What the exercise asks: Filter the lines below, keeping each one that holds "output".

(Stored records)
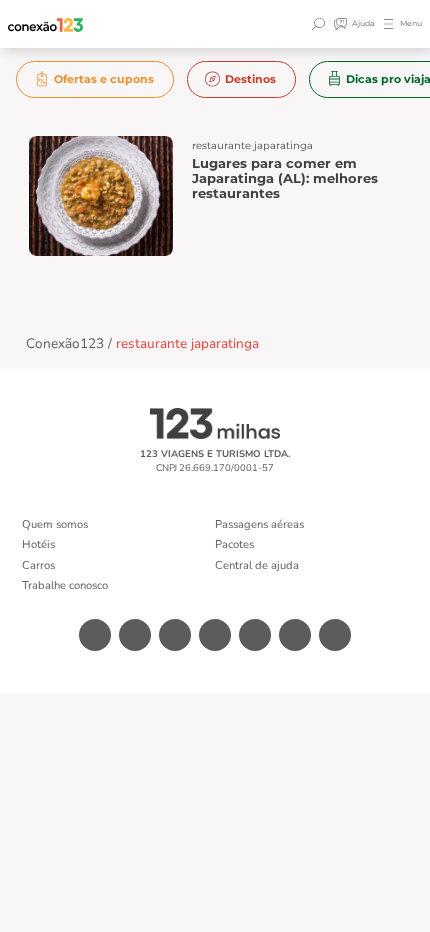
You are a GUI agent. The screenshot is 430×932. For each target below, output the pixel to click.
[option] (95, 79)
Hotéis (38, 544)
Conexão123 (65, 343)
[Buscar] (321, 24)
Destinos (250, 79)
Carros (38, 565)
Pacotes (234, 544)
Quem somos (55, 524)
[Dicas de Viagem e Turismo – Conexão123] (46, 24)
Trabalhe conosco (65, 585)
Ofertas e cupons (104, 79)
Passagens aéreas (259, 524)
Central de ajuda (257, 565)
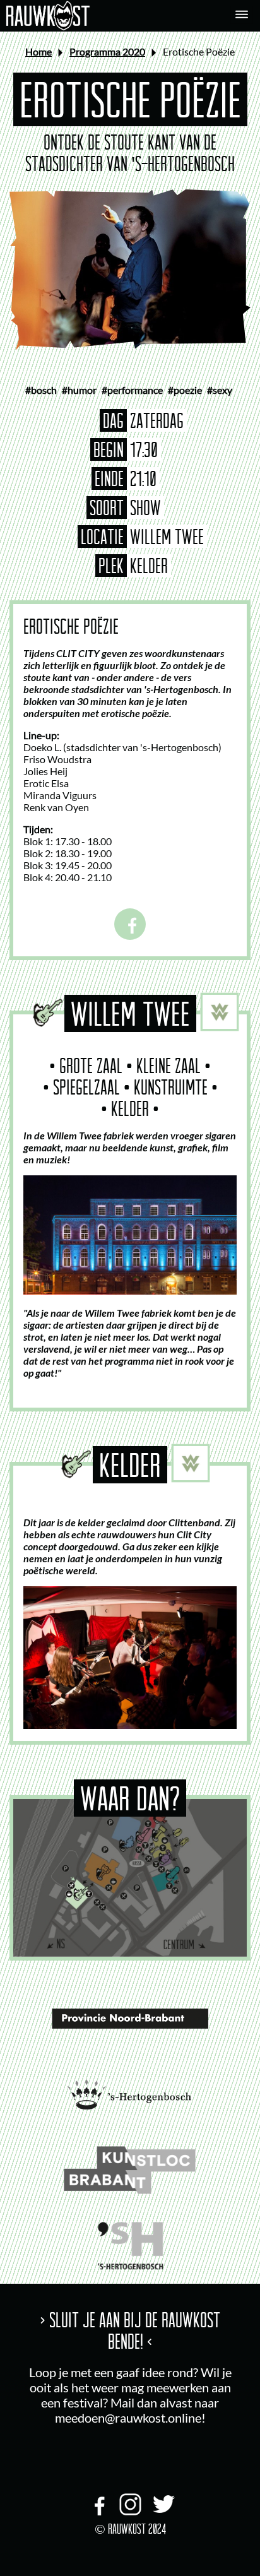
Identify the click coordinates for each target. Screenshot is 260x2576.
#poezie (185, 390)
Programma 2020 (107, 51)
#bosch (41, 390)
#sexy (219, 390)
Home (38, 51)
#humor (79, 390)
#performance (132, 390)
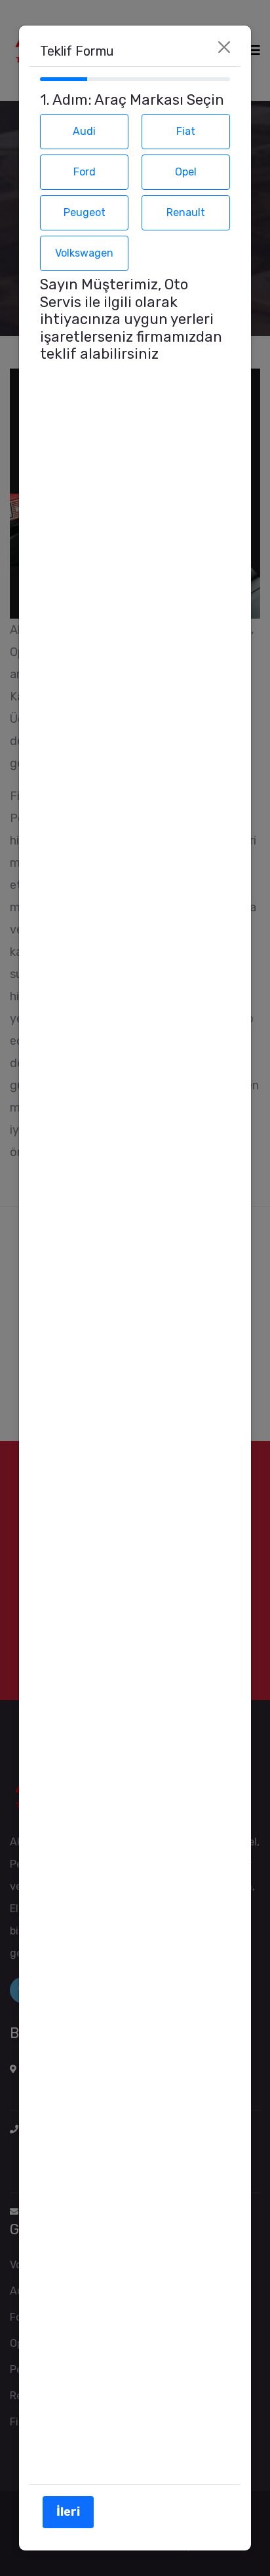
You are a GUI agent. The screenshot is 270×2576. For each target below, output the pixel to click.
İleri (68, 2512)
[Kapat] (224, 47)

Problem solution:
You are a GUI agent. The screenshot is 430×932. For each target below, output the pixel to click.
You are a GUI agent. The screenshot is 270×2576. For each target below, output the pixel to click.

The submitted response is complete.